Collected data entries:
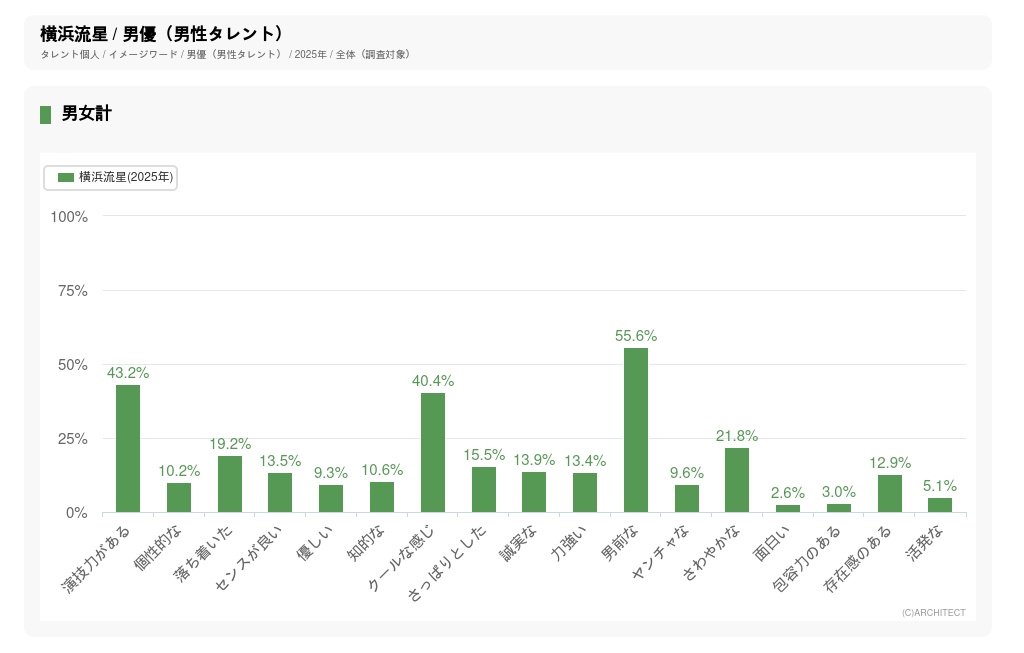Click the 55.6% data label
Viewport: 1024px width, 653px height.
[636, 336]
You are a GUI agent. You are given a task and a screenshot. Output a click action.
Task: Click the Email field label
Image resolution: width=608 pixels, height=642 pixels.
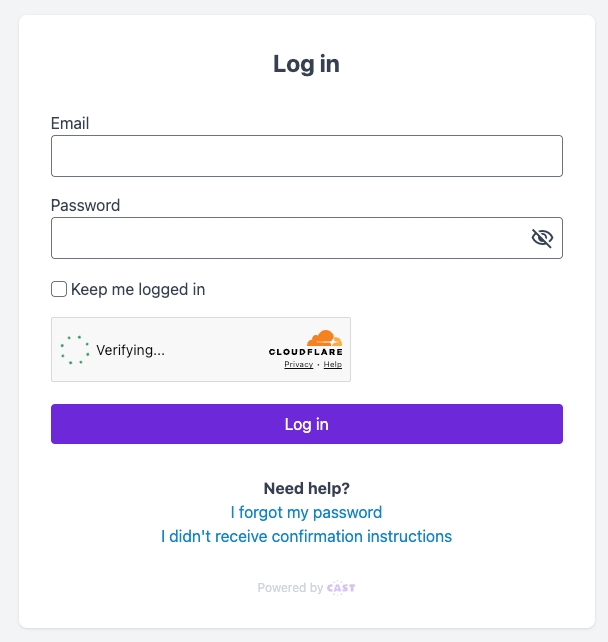(x=70, y=123)
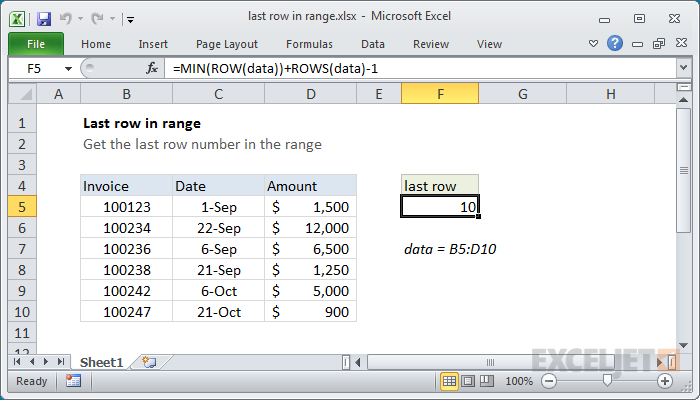Select cell F5 showing 10
Image resolution: width=700 pixels, height=400 pixels.
(440, 207)
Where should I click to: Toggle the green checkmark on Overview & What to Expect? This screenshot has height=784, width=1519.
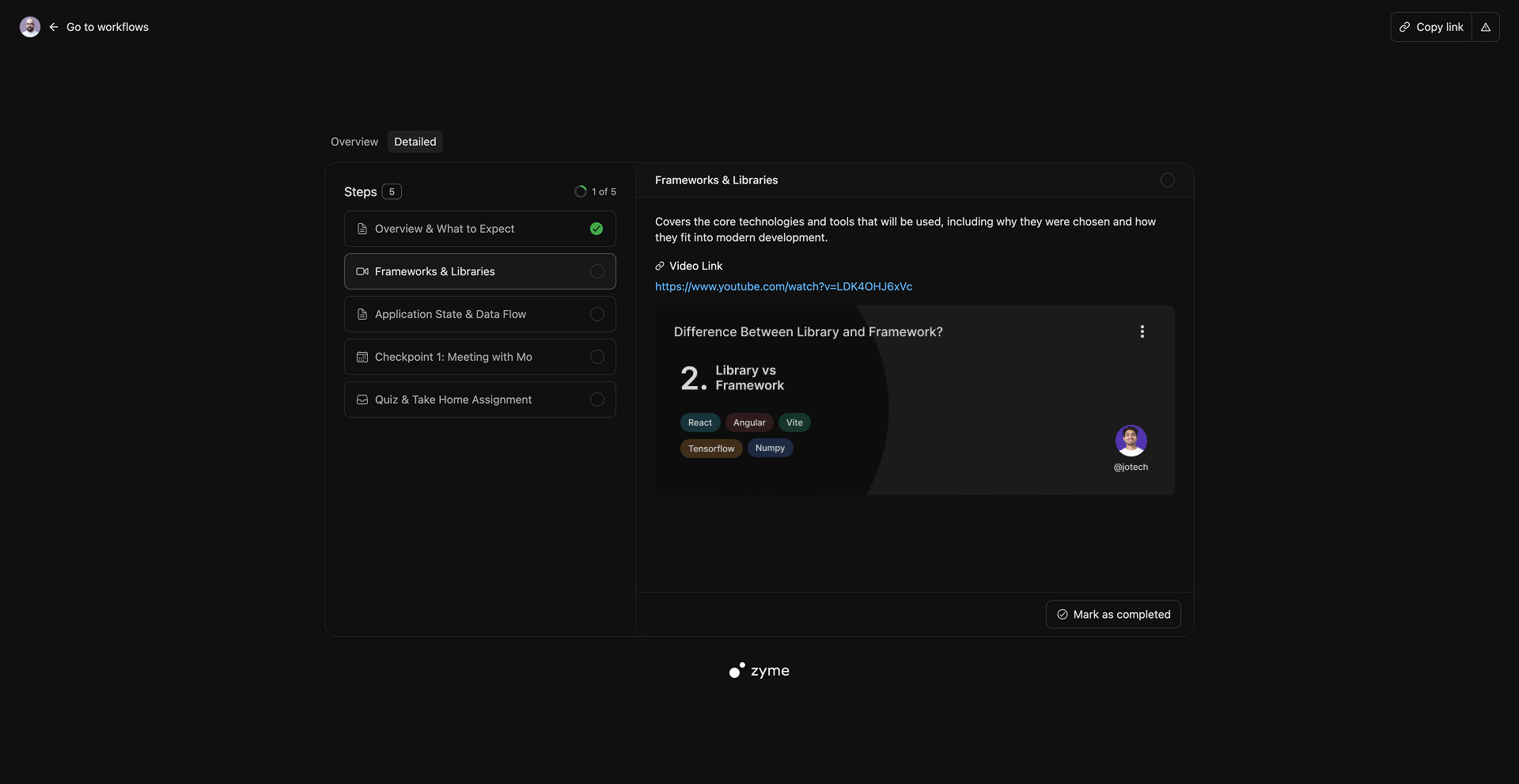coord(597,229)
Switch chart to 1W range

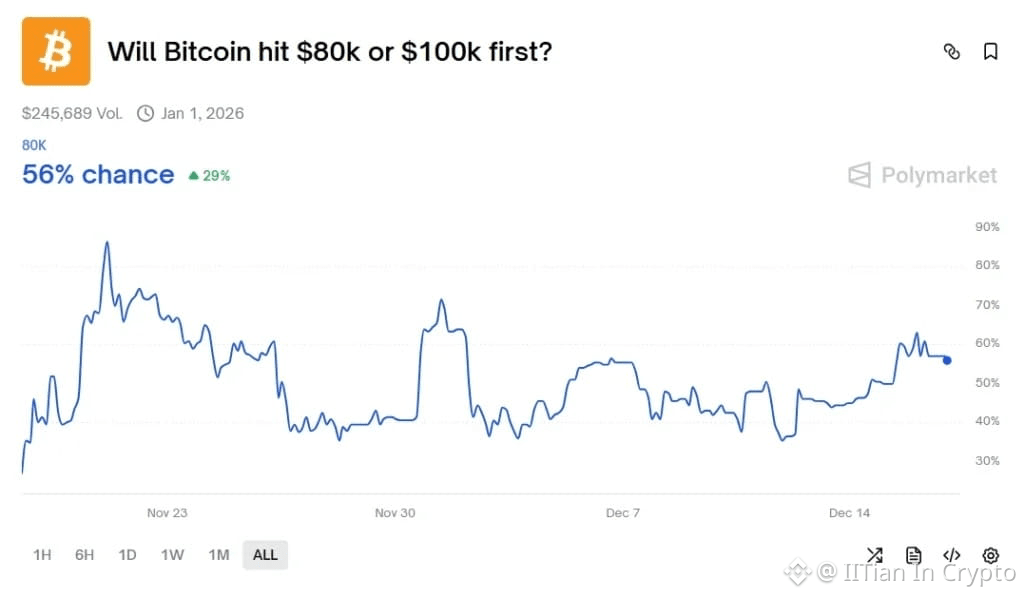point(172,554)
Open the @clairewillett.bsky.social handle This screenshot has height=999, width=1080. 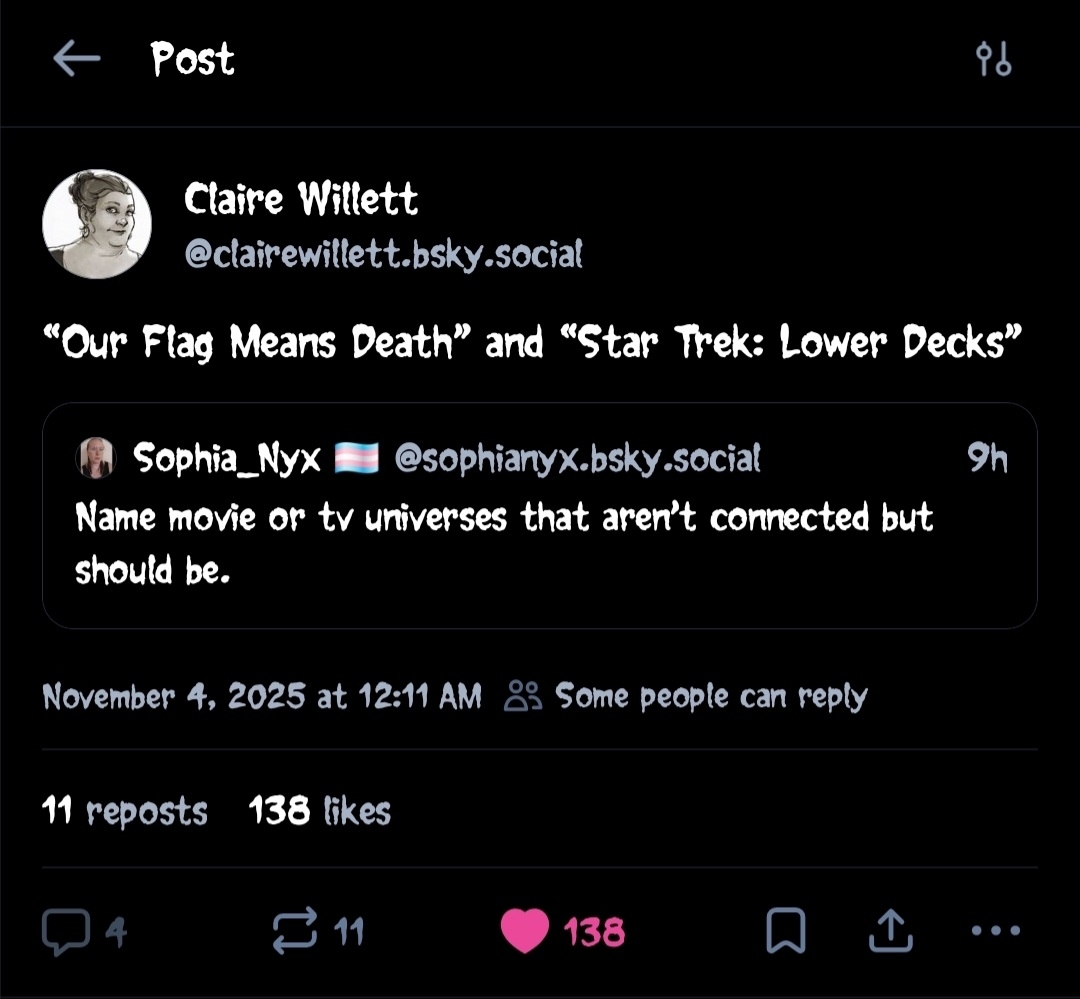click(x=383, y=255)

▶ [Action item] Copy out each line of the data above, exactly, if it lies between the line holding "You are a GUI" and the line holding "Task: Click the Email field label", inclusive; copy no other line.

▶ [Your solution]
You are a GUI agent. You are given a task and a screenshot. Output a click action.
Task: Click the Email field label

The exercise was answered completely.